L’Allaghèn ebbe uno spasmo: “Ahi, fa male!” si contorse sul ventre.

Arwhin e Yann fecero per soccorrerlo. Il Re, chinatosi sulla creatura per sorreggerlo, vide la ferita da vicino. Scattò diritto.

“Ti hanno fatto questo?” ruggì con voce roca e incredulo.

Arwhin prese delle bende umide, deterse il buco perfettamente tondo, dai bordi netti, come fosse stato causato da un cerchio arroventato. Ma da quella ferita appariva l’interno dello stomaco.

“Morirà se lo lasciamo così.” fece Arwhin sottovoce al Re.

Yann: “Ho visto solo una volta una simile ferita.” Disse, quasi ipnotizzato dalla gravità della lesione.  Lo Staigh si strinse al ferito per capire cosa avesse visto di così orrendo il suo Re.
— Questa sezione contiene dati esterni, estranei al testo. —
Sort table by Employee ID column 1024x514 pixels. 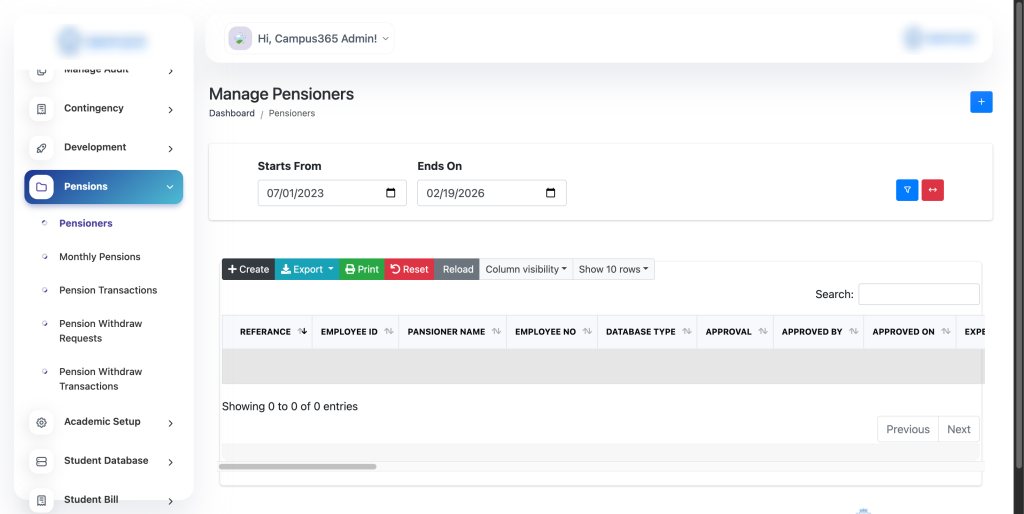(350, 332)
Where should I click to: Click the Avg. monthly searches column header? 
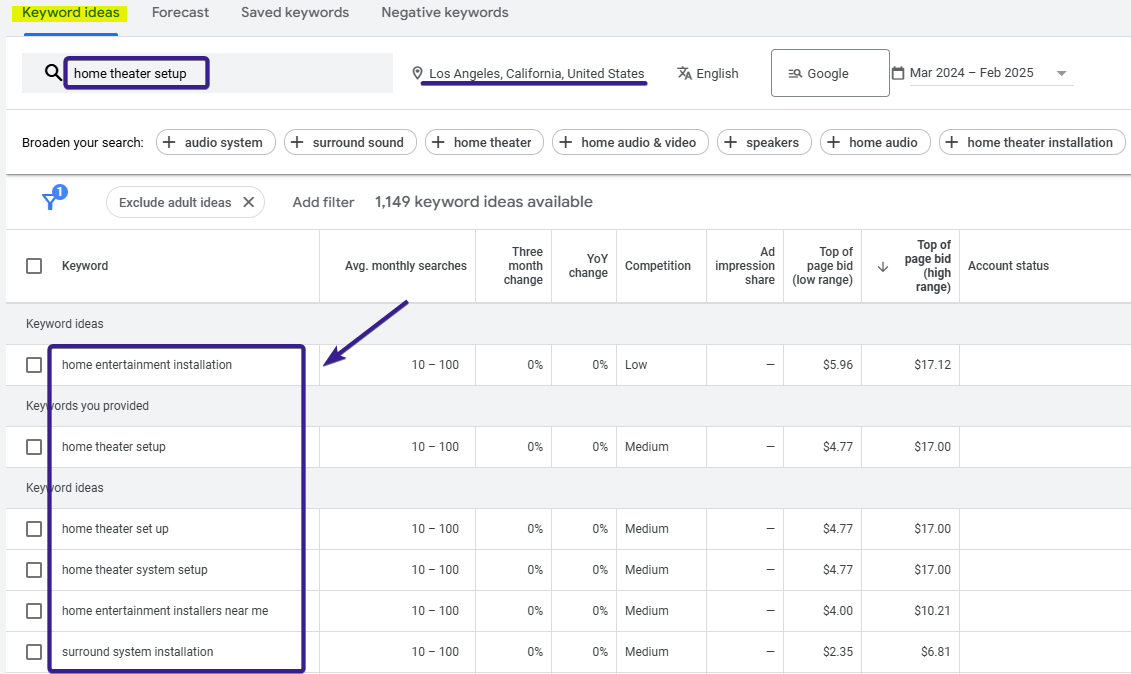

Yann parlò: “Ora devi dirci la verità. So che hai incontrato il Nemico. Quel buco è un marchio di morte che solo gente come lui può infliggere. E devi dirmi per filo e per segno cosa hai visto nella tua prigione. Per filo e per segno. Perché da quello che conosco, se ti aprono un orrore simile nel corpo è per metterti dentro un tubo e usarti come riserva di energia. Rispondimi: ti hanno collegato a quel maledetto cavo?”

Nanat: “Non capisco quello che dici, Yann.”

Il Re con un tono quasi distaccato le rispose: “Non è il momento, Nanat. Non posso spiegarvi adesso e nessuno oltre me e Arwhin può sapere di cosa stiamo parlando.”

La grande madre dello Staigh avanzò: “Dobbiamo trovare Garaegor, Yann, se vogliamo che il nostro ospite sopravvive a quell’orrore.”

Irruppe la voce di Gherald: “Scordatevelo!” si calmò, consapevole del suo irriguardoso intervento: “Non volevo offenderti, Arwhin, e ti chiedo perdono. Ma sapete tutti che è un periodaccio, e che gli Uomini se la sono filata ormai. Sperate ancora che Garaegor ci risponda ? Con tutto il rispetto, Yann, ma  siete degli illusi. E poi è troppo rischioso entrare nei territori un tempo battuti dalle migrazioni degli Uomini. Oggi sono strade lastricate ad uso delle pattuglie del Nemico.   Chi potrebbe avventurarvisi? Chi si sacrificherebbe per qualcosa, qualcuno” si corresse “che neppure è dei nostri?”

A quelle parole Arwhin infuocò lo sguardo e ribadì: “Gherald, siamo Lacerta. I nostri Staigh non sono feudi di alcun signore. Siamo liberi di ospitare e adottare chiunque vogliamo, perché da sempre non abbiamo “i nostri”, ma solo anime di gente libera che deve la sua lealtà solo a chi conduce con onore e onestà lo Staigh. Noi non siamo come i Draghi, non abbiamo bandiere. Se questa povera creatura ci chiede ospitalità , dobbiamo riunirci e decidere tutti di adottarlo, perché così lo proteggeremo. Ma ricordati, Gherald, che solo Yann ha l’ultima parola. Lui ha vissuto più del doppio di ognuno di noi, ha combattuto e difeso lo Staigh anche dal Nemico. Perciò merita il nostro ascolto.”